## Directive 1
In the Slack outage report, what did the team set up at 8:10 a.m. PDT?
## Directive 2
Pick up the Slack outage report right after its final sentence and keep writing.
═══ Selected text
Monday October 5, 2020

Incident

Trouble processing messages with the RTM API

Issue summary:
On October 5, 2020 around 6:50 p.m. PDT, some customers began experiencing trouble processing messages with the RTM (Real Time Messaging) API. This included issues interacting with apps and bots.

This was related to the outage we were experiencing during this time. After the outage was resolved, we noticed lingering errors in applications using the RTM API which were caused by the earlier disruption. A fix was deployed on October 5, 2020 around 10:30 p.m. PDT.

6:15 PM PST

We’ve resolved the issue with the RTM API and users should no longer be having trouble. We’re sorry for the disruption this has caused.

11:40 PM PST

We don't have any new information to share at the moment. We'll be back with an update as soon as we do. Thank you for your patience.

8:27 PM PST

Our investigation of the RTM API issue is still ongoing. We will provide another update in 30 minutes.

7:56 PM PST

No additional news to share at this stage, but we’re focused on getting things back to normal as quickly as possible. We’ll be back with another update in 30 minutes.

7:26 PM PST

Some customers may be experiencing trouble processing messages with the RTM API, including issues interacting with apps and bots. We apologise for the disruption. We are investigating and will work to resolve this as fast as we can.

6:56 PM PST

Services affected

Apps/Integrations/APIs

Status

Incident

Outage

Users are experiencing degraded performance across devices and may be unable to connect

Issue summary:
Starting on October 5, 2020 at 5:58 a.m. PDT, some customers experienced degraded functionality in Slack due to slow API performance. Since many of Slack’s features rely on making API calls, customers experienced latency in almost all aspects of our service. This included, but wasn’t limited to, the sending and loading of messages in threads and channels, as well as searching, calling, and accessing administrative features.

We initially identified an overloaded database memory cache server as a source of instability. At 8:10 a.m. PDT, we provisioned a replacement server for this host. When it came online, it unexpectedly caused additional instability and further degraded the performance and availability of our API. The replacement server came fully online with no residual instability in our database memory cache layer by 8:52 a.m. PDT.

While we were working on the previous memory cache issue, our team also began looking into problems with our internal service discovery system. This system is responsible for routing traffic within our infrastructure to the multiple services that support various features of Slack. We made several changes to this system over the course of the next several hours to remediate the impact of its instability. Throughout this time, our service was degraded, but was still available.

At 1:25 p.m. PDT, one of these configuration changes inadvertently degraded Slack’s availability further and triggered an outage. We immediately identified and deployed a fix for this issue, which finished rolling out to our server fleet at 1:38 p.m. PDT. At this point, we determined the system was fully recovered and operating normally for all customers.

Around 5:00 p.m. PDT, we received reports about portions of the product that were still impacted by ripple effects from the earlier disruption in our service discovery system. This included search, which we remedied at 5:40 p.m. PDT. We also saw lingering errors in applications using our Real Time Messaging (RTM) API, and resolved those problems by 10:30 p.m. PDT with similar remediation steps.
══════
═══ Raw data
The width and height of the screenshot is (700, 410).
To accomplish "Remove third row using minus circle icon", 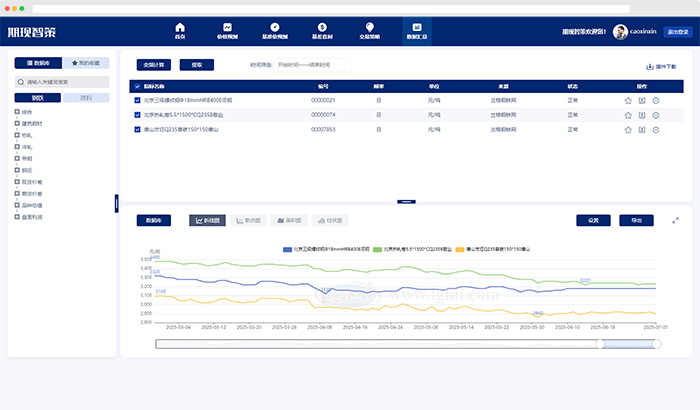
══════
## Task answer 1
A replacement server for the overloaded database memory cache server.

## Task answer 2
Our teams have been working around the clock on ensuring that Slack remains available, fast, and reliable. While we haven’t yet resolved all the underlying nuances of the degradation in our service discovery system, we’re confident that we have a path forward and that we have proper mitigations in place to continue this work. We don’t expect any additional customer impact due to this issue. However, if similar problems do arise, we’ll provide updates on this site. If you would like to receive a full Root Cause Analysis (RCA) report, please reach out to feedback@slack.com to request one. Understanding and remediating this issue has our full attention — nothing is a higher priority — and we’ll send the report to you once it’s ready.

7:55 PM PST

We've confirmed Slack should be working as expected as of 1:38 p.m. PDT, and the timestamp below has been edited to reflect this.

We're continuing efforts on our side to investigate and ensure this trouble doesn't happen again. We'll follow-up here with a summary once we have more information.

We're truly sorry for the interruption today. We appreciate your patience and understanding.

1:38 PM PST

While we don't have a further update, we're continuing to work to resolve these issues. We'll be sharing an update every hour.

1:20 PM PST

We've updated our services affected here to include all services, as all services could be impacted.

Some users may be unable to access Slack or certain features, such as seeing a "Something's gone awry" error message when using Slack calls. We'll report back soon.

12:43 PM PST

The errors we're seeing are declining, though customers may not see any changes yet. Our team is still continuing our investigation, and we'll report back soon.

12:13 PM PST

Things are trending in the right direction, but some customers may still be experiencing issues. We’ll be back soon.

11:39 AM PST

We continue to see improvement, but some users may still be experiencing delays. We'll continue to keep you updated on the progress as we know more.

11:06 AM PST

We’re seeing signs of improvement, but we’re not out of the woods yet and users may still be seeing slow performance. We’ll be back with an update in 30 minutes.

10:41 AM PST

The investigation is still ongoing, but the scope has stayed the same. We’ll update you again in a half hour.

10:06 AM PST

No new updates for the moment as we're continuing to investigate. Customers may notice that other functionality, such as Search, is also affected.

9:40 AM PST

There are no changes to report as of yet, but we're continuing to dig in on our side and will update you again in 30 minutes.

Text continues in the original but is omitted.